A spokesman for Prime Minister David Cameron said Saturday that he "thinks this is a very sad case and his thoughts are with her family and colleagues."
Throughout the controversy surrounding the hoax, authorities did not identify the nurse. Her identity was released after her death.
Audio of the call posted online suggests a woman spoke briefly to the DJs before she put the call through early Tuesday morning to the ward where the Duchess of Cambridge was being treated for acute morning sickness.
"They were the world's worst accents ever," Greig told listeners Thursday. "We were sure 100 people at least before us would've tried the same thing. ... We were expecting to be hung up on. We didn't even know what to say when we got through."
A tweet from 2Day FM last week after the incident described it as a "hilarious prank."
Off the air, Greig and Christian tweeted about the practical joke on Thursday and earlier Friday, promising "more on the #royalprank." The pair's Twitter accounts were taken down late Friday.
Some listeners applauded the prank, like one who identified himself as Guido on the station's Facebook page and wrote, "It is only a joke people! it was great i love it!!!"
Others were outraged, with negative comments outnumbering positive ones on 2DayFM's Facebook page even before the nurse's death.
"Your stunt was done at a time in this country where there is paranoia about the intrusion of the media into people's lives," Gary Slenders wrote. "I know you will say it is harmless fun, the management of 2DayFM will say that it won't happen again, but this is exactly where the phone hacking scandal started."

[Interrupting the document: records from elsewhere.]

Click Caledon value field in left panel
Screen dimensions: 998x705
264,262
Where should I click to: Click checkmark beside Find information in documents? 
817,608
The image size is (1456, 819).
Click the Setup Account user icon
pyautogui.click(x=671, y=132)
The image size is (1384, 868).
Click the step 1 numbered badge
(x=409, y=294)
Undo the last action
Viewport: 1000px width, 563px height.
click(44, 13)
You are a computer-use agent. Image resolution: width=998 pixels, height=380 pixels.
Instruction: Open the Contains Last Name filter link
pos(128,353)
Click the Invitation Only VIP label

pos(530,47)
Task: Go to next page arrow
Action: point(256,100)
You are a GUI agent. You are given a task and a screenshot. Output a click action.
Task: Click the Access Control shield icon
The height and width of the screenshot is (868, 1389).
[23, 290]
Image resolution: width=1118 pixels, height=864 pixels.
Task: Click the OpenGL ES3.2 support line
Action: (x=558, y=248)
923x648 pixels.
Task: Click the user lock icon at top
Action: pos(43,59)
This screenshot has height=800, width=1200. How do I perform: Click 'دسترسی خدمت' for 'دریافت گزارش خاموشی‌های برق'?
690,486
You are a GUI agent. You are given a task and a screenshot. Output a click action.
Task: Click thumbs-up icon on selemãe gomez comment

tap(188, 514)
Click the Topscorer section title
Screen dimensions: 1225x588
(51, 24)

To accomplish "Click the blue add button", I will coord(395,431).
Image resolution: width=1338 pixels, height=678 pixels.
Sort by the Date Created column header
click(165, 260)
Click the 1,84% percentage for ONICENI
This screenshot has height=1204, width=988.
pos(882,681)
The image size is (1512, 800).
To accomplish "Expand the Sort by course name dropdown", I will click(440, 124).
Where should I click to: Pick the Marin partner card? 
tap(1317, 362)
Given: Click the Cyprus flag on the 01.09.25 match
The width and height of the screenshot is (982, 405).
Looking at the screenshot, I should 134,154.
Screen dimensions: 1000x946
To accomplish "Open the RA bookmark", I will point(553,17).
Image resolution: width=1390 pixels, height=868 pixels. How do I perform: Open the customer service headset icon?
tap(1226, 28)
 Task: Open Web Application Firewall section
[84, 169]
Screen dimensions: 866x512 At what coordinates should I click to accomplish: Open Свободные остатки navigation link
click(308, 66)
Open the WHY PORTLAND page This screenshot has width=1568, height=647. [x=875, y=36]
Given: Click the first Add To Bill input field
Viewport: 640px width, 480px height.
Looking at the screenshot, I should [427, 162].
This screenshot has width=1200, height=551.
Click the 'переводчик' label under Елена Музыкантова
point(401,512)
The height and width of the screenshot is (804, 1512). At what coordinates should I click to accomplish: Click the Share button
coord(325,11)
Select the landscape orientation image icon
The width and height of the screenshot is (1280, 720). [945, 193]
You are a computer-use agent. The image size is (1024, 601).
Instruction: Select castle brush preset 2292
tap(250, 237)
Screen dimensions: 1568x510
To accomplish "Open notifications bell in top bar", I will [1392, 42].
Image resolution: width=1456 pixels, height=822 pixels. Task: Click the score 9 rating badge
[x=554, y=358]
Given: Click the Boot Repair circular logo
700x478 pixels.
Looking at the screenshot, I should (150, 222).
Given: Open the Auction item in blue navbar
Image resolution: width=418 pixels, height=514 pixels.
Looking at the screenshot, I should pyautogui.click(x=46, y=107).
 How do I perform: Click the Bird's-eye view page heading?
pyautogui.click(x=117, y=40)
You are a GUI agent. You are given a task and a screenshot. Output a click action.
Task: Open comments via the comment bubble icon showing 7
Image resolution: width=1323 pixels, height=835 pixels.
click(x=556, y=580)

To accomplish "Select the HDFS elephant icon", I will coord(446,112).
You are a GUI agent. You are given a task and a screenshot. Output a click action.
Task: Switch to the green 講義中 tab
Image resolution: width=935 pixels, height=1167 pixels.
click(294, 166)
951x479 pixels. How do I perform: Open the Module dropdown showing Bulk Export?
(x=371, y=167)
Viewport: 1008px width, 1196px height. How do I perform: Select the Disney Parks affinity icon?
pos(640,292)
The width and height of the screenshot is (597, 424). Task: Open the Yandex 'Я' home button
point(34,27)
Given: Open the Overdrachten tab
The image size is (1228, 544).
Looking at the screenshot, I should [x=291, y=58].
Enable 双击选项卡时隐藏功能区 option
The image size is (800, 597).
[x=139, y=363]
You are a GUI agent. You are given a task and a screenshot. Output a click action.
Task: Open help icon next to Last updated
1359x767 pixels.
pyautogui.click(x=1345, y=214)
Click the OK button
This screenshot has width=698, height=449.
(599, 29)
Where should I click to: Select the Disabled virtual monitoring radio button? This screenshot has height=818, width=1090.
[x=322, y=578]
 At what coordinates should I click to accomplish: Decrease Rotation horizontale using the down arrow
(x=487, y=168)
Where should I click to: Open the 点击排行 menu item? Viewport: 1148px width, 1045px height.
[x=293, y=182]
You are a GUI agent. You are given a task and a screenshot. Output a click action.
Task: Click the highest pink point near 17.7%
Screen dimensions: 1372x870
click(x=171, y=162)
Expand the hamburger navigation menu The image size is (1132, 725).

The outcry grew exponentially after the hospital confirmed Saldanha's death, leading the Coles supermarket chain to remove all its advertising from 2DayFM.
"This death is on your conscience," reads one Facebook post. Several accused the two DJs of having "blood on your hands."
Saldanha's family released a statement asking for privacy and directing questions to police. She is survived by her husband and two children.
"We as a family are deeply saddened by the loss of our beloved Jacintha," said the statement, released by police.
Saldanha worked at King Edward VII's Hospital for more than four years, and she was described as an "excellent nurse," well-respected by co-workers, the hospital statement said.
The hospital "had been supporting her throughout this difficult time," it said.
A St. James's Palace spokesman said: "The Duke and Duchess of Cambridge are deeply saddened to learn of the death.
"Their Royal Highnesses were looked after so wonderfully well at all times by everybody at King Edward VII Hospital, and their thoughts and prayers are with Jacintha Saldanha's family, friends and colleagues at this very sad time."
Separately, a palace spokesman told CNN: "At no point did the palace complain to the hospital about the incident. On the contrary, we offered our full and heartfelt support to the nurses involved and hospital staff at all times."